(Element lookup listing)
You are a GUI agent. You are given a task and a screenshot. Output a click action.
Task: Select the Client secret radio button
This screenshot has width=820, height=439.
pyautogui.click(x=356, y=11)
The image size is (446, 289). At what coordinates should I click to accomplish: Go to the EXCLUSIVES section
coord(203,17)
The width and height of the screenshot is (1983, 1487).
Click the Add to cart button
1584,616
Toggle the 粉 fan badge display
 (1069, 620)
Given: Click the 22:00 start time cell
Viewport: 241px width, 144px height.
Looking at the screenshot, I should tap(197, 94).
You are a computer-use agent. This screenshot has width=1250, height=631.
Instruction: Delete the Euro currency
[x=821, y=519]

▶ Task: Can you turn every line of the listing above into a Markdown table with a Row column for the row number and a Line column for the line itself, leaving out blank lines?

▶ Answer in full:
| Row | Line |
|---|---|
| 1 | You are a GUI agent. You are given a task and a screenshot. Output a click action. |
| 2 | Task: Select the Client secret radio button |
| 3 | This screenshot has width=820, height=439. |
| 4 | pyautogui.click(x=356, y=11) |
| 5 | The image size is (446, 289). At what coordinates should I click to accomplish: Go to the EXCLUSIVES section |
| 6 | coord(203,17) |
| 7 | The width and height of the screenshot is (1983, 1487). |
| 8 | Click the Add to cart button |
| 9 | 1584,616 |
| 10 | Toggle the 粉 fan badge display |
| 11 |  (1069, 620) |
| 12 | Given: Click the 22:00 start time cell |
| 13 | Viewport: 241px width, 144px height. |
| 14 | Looking at the screenshot, I should tap(197, 94). |
| 15 | You are a computer-use agent. This screenshot has width=1250, height=631. |
| 16 | Instruction: Delete the Euro currency |
| 17 | [x=821, y=519] |